Sharing Parents is a self help, peer support group. Our services are free and we are run entirely by volunteers who have had a pregnancy or early infancy loss. Our meetings are held at Mercy Women’s Center, 650 Howe Ave, Suite 530, Sacramento, CA. We offer three main types of support meetings:
Sharing Parents Meeting Options
• General Meetings are for parents who are looking to work through their grief and receive support from other parents regardless of how long ago their loss(es) occurred. General Meetings meet the second Sunday of the month from 7-9pm with the exception of May and October.
• Subsequent Pregnancy Meetings are for parents who are pregnant or are considering a future subsequent pregnancy. Subsequent Pregnancy Meetings are held the fourth Sunday of the month from 7-9pm with the exception of December.
• Short Term Grief is a month long series of weekly meetings with the same group of parents within a year of their loss. We explore grief and the grieving process. Registration is required to attend our Short Term Grief Series.
Since the time when President Regan’s speech brought heightened awareness to pregnancy and infant loss, October 15 has become internationally recognized as “Pregnancy and Infant Loss Remembrance Day.” On October 15th everyone in all time zones all across the world is encouraged to light a candle at 7pm and keep the candle lit for one hour. With this simple act, we are creating a continuous wave of light all across the world.
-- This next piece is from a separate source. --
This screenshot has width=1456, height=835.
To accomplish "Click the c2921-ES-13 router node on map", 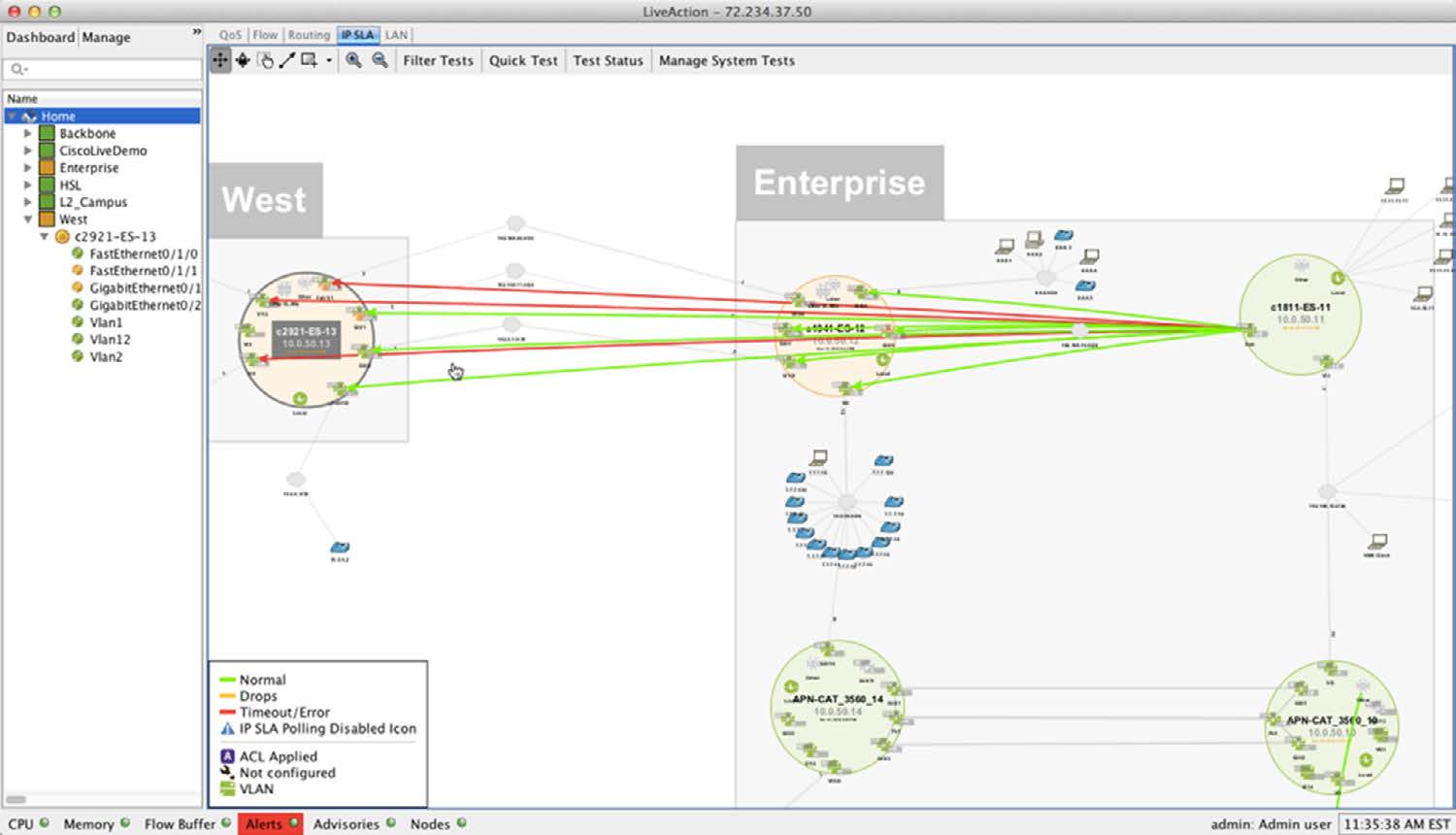I will (x=306, y=338).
In place of our October General Meeting, Sharing Parents holds a non-denominational memorial service which recognizes and honors our dead babies. This year’s October Memorial will be October, 14, 2012 from 3-5pm.
Anyone who has had a pregnancy or infant loss is invited to attend. The ceremony takes place in the State Capitol Park World Peace Rose Garden whose theme is Peace for Women, Children and Families. The Sharing Parents October Memorial is a time of sharing and remembering that includes a candle ceremony, special music, and a dove release.